* Exercise requirements: Write out the entire listing below word for word, keeping every line unchanged.

* Records provided:
* * * *

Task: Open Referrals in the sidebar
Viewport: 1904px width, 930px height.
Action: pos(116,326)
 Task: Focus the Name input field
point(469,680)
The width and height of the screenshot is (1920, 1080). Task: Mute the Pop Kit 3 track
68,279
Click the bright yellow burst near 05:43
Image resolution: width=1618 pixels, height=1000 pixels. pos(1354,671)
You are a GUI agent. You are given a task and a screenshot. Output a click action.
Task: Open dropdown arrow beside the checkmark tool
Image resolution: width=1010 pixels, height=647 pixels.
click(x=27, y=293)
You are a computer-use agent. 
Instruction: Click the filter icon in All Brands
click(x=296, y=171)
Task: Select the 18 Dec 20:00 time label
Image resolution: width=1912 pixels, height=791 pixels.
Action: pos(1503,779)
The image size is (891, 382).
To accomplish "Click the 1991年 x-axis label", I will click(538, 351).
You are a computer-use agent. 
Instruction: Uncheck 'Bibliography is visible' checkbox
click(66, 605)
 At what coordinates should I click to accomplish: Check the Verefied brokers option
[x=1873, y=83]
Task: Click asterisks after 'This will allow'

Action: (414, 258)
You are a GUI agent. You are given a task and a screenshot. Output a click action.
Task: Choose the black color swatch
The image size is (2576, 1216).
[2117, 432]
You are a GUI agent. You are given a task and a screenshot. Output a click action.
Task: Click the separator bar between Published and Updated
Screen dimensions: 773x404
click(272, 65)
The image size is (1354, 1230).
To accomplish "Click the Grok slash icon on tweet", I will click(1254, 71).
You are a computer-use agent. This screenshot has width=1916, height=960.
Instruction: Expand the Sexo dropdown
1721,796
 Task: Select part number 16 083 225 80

* * * *

* The reply:
Task: Open Referrals in the sidebar
Viewport: 1904px width, 930px height.
Action: pos(116,326)
 Task: Focus the Name input field
point(469,680)
The width and height of the screenshot is (1920, 1080). Task: Mute the Pop Kit 3 track
68,279
Click the bright yellow burst near 05:43
Image resolution: width=1618 pixels, height=1000 pixels. pos(1354,671)
You are a GUI agent. You are given a task and a screenshot. Output a click action.
Task: Open dropdown arrow beside the checkmark tool
Image resolution: width=1010 pixels, height=647 pixels.
click(x=27, y=293)
You are a computer-use agent. 
Instruction: Click the filter icon in All Brands
click(x=296, y=171)
Task: Select the 18 Dec 20:00 time label
Image resolution: width=1912 pixels, height=791 pixels.
Action: pos(1503,779)
The image size is (891, 382).
To accomplish "Click the 1991年 x-axis label", I will click(538, 351).
You are a computer-use agent. 
Instruction: Uncheck 'Bibliography is visible' checkbox
click(66, 605)
 At what coordinates should I click to accomplish: Check the Verefied brokers option
[x=1873, y=83]
Task: Click asterisks after 'This will allow'

Action: (414, 258)
You are a GUI agent. You are given a task and a screenshot. Output a click action.
Task: Choose the black color swatch
The image size is (2576, 1216).
[2117, 432]
You are a GUI agent. You are given a task and a screenshot. Output a click action.
Task: Click the separator bar between Published and Updated
Screen dimensions: 773x404
click(272, 65)
The image size is (1354, 1230).
To accomplish "Click the Grok slash icon on tweet", I will click(1254, 71).
You are a computer-use agent. This screenshot has width=1916, height=960.
Instruction: Expand the Sexo dropdown
1721,796
 Task: Select part number 16 083 225 80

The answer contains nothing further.